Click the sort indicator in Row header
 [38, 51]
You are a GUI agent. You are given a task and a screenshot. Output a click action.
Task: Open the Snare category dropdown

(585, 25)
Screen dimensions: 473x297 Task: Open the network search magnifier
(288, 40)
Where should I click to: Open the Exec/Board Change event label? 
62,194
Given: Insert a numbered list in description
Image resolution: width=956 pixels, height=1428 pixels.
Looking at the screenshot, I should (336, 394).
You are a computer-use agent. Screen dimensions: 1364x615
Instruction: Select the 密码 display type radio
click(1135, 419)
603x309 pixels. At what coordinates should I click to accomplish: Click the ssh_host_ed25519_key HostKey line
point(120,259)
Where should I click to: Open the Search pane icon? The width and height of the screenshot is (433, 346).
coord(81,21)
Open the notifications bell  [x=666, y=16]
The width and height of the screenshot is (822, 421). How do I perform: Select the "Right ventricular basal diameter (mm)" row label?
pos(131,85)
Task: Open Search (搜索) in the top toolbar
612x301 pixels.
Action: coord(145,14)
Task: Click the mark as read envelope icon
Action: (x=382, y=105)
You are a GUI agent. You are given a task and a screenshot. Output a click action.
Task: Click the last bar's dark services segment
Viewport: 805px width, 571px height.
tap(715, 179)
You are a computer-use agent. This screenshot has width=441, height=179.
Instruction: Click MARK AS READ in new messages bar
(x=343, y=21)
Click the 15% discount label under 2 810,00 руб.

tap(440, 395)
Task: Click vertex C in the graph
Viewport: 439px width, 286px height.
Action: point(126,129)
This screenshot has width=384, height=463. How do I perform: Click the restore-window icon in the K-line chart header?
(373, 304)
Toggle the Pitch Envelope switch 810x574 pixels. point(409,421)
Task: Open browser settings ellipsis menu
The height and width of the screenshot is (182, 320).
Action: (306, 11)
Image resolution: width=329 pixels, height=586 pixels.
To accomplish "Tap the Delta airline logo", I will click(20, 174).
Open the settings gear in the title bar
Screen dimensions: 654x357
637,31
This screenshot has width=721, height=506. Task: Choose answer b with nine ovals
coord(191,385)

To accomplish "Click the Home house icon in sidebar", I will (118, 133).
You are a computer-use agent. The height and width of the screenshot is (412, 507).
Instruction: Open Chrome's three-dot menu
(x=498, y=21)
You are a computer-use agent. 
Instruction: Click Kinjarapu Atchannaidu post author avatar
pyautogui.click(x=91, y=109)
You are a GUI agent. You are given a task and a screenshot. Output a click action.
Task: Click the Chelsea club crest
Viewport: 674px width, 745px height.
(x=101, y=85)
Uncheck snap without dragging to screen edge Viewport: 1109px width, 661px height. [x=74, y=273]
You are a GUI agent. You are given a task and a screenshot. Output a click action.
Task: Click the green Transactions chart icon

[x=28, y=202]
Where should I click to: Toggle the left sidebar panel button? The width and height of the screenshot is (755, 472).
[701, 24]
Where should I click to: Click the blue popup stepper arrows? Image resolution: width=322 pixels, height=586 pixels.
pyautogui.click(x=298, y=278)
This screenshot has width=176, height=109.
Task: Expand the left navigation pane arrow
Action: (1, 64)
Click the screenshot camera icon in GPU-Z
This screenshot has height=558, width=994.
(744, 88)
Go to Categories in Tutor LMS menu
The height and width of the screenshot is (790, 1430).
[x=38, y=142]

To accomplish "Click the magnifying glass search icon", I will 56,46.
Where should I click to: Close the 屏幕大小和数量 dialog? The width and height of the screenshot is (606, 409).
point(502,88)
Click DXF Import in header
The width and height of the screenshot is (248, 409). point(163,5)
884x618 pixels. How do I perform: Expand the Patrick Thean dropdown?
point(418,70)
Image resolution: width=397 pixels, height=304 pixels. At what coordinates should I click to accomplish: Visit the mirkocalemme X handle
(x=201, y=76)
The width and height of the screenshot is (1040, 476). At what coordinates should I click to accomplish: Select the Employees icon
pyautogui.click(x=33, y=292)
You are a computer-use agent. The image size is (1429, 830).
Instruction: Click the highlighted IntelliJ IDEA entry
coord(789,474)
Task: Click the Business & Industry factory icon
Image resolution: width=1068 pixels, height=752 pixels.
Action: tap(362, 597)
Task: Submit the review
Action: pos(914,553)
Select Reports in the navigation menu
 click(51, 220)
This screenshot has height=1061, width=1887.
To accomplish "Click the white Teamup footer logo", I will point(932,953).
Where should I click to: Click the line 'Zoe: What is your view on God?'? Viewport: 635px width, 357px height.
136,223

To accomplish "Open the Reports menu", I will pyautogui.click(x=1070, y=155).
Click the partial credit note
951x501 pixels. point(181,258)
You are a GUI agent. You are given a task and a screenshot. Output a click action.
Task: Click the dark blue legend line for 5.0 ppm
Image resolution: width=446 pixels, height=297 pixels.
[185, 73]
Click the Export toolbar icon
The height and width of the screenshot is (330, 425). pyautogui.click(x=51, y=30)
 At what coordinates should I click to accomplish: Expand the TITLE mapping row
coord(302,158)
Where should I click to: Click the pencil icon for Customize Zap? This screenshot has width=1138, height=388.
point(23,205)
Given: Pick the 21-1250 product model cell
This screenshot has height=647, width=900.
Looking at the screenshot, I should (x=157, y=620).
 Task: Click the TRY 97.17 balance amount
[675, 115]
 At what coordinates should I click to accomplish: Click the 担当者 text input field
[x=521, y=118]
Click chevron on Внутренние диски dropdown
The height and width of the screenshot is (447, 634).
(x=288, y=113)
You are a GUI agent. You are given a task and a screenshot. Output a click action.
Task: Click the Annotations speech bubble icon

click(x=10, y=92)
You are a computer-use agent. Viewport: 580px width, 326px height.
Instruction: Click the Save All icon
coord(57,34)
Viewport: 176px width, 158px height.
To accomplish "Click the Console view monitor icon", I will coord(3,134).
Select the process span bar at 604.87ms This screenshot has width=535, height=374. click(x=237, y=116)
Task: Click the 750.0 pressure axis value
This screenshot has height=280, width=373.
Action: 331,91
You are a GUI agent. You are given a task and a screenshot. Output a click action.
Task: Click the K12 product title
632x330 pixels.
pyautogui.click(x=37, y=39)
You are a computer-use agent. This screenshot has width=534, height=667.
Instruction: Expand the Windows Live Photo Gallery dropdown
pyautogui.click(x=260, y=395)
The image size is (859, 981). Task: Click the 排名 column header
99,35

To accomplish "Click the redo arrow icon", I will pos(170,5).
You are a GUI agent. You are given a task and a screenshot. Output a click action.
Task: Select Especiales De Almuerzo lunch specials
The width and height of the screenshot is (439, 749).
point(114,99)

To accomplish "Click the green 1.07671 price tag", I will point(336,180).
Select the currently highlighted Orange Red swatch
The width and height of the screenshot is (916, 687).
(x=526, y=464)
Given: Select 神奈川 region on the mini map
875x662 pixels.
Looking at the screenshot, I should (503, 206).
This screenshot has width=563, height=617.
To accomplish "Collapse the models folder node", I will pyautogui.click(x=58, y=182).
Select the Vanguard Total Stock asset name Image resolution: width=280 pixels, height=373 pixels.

----

Lines in the records above that carry the word "computer" are to be located and copied.

OUTPUT FOR THIS TASK:
You are a computer-use agent. Screen dimensions: 1364x615
You are a computer-use agent. This screenshot has width=441, height=179.
You are a computer-use agent. The height and width of the screenshot is (412, 507).
You are a computer-use agent. 
You are a computer-use agent. The image size is (1429, 830).
You are a computer-use agent. Viewport: 580px width, 326px height.
You are a computer-use agent. This screenshot has width=534, height=667.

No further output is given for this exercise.